É o que chamo de "criticismo do capitão Nascimento": suspeitas e visão crítica em relação ao seu próprio ofício, agregadas a uma perspectiva ampla que situa seu trabalho como alguma engrenagem dentro da sociedade, portanto com alguma função (aliás, não óbvia). Capitão Nascimento representa a perda da inocência do profissional em relação ao seu próprio papel dentro da sociedade, e a perda da fé nas supostas preocupações públicas das grandes autoridades.

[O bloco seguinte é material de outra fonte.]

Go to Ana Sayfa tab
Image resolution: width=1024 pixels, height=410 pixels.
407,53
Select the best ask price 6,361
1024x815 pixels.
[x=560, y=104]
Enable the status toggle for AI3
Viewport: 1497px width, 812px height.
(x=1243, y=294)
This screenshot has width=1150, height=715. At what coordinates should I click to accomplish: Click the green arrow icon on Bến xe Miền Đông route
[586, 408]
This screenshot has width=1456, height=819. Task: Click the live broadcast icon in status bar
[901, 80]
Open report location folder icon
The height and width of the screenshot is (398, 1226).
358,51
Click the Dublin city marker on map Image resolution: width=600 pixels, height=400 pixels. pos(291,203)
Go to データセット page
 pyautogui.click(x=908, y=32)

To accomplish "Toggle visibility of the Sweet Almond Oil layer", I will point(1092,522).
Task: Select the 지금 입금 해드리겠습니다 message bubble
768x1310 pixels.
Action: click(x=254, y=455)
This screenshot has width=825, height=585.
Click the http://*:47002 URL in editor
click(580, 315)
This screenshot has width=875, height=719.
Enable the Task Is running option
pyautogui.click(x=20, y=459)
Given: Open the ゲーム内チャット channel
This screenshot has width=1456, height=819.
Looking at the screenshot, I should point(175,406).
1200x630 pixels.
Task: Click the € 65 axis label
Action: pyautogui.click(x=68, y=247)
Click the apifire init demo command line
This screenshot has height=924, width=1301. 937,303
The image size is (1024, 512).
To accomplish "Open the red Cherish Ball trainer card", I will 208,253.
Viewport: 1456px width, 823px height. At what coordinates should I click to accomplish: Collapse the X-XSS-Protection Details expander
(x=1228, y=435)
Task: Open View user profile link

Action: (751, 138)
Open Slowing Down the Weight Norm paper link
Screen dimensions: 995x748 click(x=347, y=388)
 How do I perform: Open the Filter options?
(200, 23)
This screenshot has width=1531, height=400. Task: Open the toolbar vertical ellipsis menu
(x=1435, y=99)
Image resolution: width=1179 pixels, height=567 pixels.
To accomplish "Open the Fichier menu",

Darwin nos acordou para o fato de que não somos tão diferentes dos animais quanto gostaríamos de ser em meio a nossos devaneios de superioridade antropocêntricos; Freud nos fez pensar em nós mesmos como mais dependentes do sexo do que nosso moralismo hipócrita gostaria de admitir; Marx nos fez suspeitar que nossas crenças e ações não são tão livres quanto gostaríamos que fossem, nos fez suspeitar que elas tem seu lugar dentro da economia e da política de uma sociedade. Capitão Nascimento, filho de seu tempo no qual Darwin, Freud e Marx já se tornaram senso comum, nos trás novas suspeitas, mais inquietações e certo pessimismo em relação a uma sociedade que parece comandada por uma oligarquia (ou, para ser menos abstrato, parece comandada por pequenos grupos de pessoas espertas e poderosas o bastante, para fazer seu egoísmo vir a frente de qualquer necessidade pública). Além de desconfiado, o criticismo do capitão Nascimento é global: não vê apenas o que deve fazer quando a demanda do seu trabalho está a sua frente, não se restringe ao discurso oficial em torno do seu ofício, mas vai além e situa a si mesmo dentro do enorme jogo de poder do qual faz parte, mesmo sem saber, mesmo sem querer. Não é que vislumbre magicamente O Todo; suas crescentes informações residuais é que se conectam umas com as outras de modo a sugerir, indutivamente, uma cadeia mais ampla. Por isso, suas suspeitas, desconfianças e inquietações são crescentes, até chegar a um ponto em que ele próprio se vê minúsculo demais, impotente demais, fraco demais, para ser capaz de mudar alguma coisa significativa nesse "sistema" (como ele gosta de dizer).
Todavia, apesar de abalado, o capitão Nascimento percebe que não é o único a sentir o mau cheiro que se esconde a sua volta; percebe que tem alguns amigos que estão com ele. Então, ao invés de recolher-se a sua insignificância e preocupar-se tão-somente consigo mesmo, ele abandona o receio, e decide continuar na luta por um ar mais respirável, menos pútrido, agora mais consciente do seu papel. Observa com atenção, revela suas suspeitas, mostra as informações que possui, denuncia o mal. Sim, o capitão Nascimento não perdeu as esperanças num mundo menos desagradável onde as pessoas sejam menos exploradas e sofram menos, onde mesmo os poderosos não escapem impunes do rolo compressor do seu próprio egoísmo.
Ítalo Oliveira.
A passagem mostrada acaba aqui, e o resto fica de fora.